BOGOTA - C'est la fin du calvaire pour Ingrid Betancourt: après plus de six années de captivité dans la jungle, la Franco-colombienne et 14 autres otages dont trois Américains ont été libérés mercredi lors d'une opération surprise de l'armée colombienne contre les FARC au cours de laquelle aucun coup de feu n'a été échangé.
L'ancienne sénatrice, qui faisait campagne pour la présidence au moment de son enlèvement par les Forces armées révolutionnaires de Colombie en février 2002, est apparue amaigrie mais radieuse lors de ses retrouvailles avec sa mère Yolanda et son mari Juan Carlos LeCompte à Bogota. "Mon dieu, c'est un miracle", a-t-elle déclaré. "Une opération aussi parfaite est sans précédent".

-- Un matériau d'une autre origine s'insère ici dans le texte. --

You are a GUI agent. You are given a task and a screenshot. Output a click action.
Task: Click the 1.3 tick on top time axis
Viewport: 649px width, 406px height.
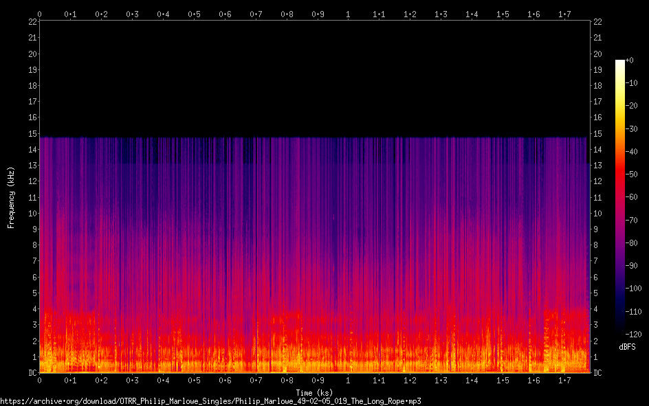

Dans un discours en espagnol et en français, elle a déclaré qu'elle aspirait toujours à "servir la Colombie comme présidente", avant de remercier la France, notamment le président Nicolas Sarkozy, son prédécesseur Jacques Chirac et l'ancien Premier ministre Dominique de Villepin pour leur soutien tout au long de ces années d'épreuve.
Parmi les otages libérés figuraient également trois sous-traitants militaires américains et 11 soldats et policiers colombiens, dont certains étaient détenus par les FARC depuis une douzaine d'années.
Les Américains Marc Gonsalves, Thomas Howes et Keith Stansell, enlevés en 2003 après que leur avion de surveillance anti-drogue se fut écrasé dans la jungle, paraissaient en bonne santé et ont été conduits directement aux Etats-Unis par avion.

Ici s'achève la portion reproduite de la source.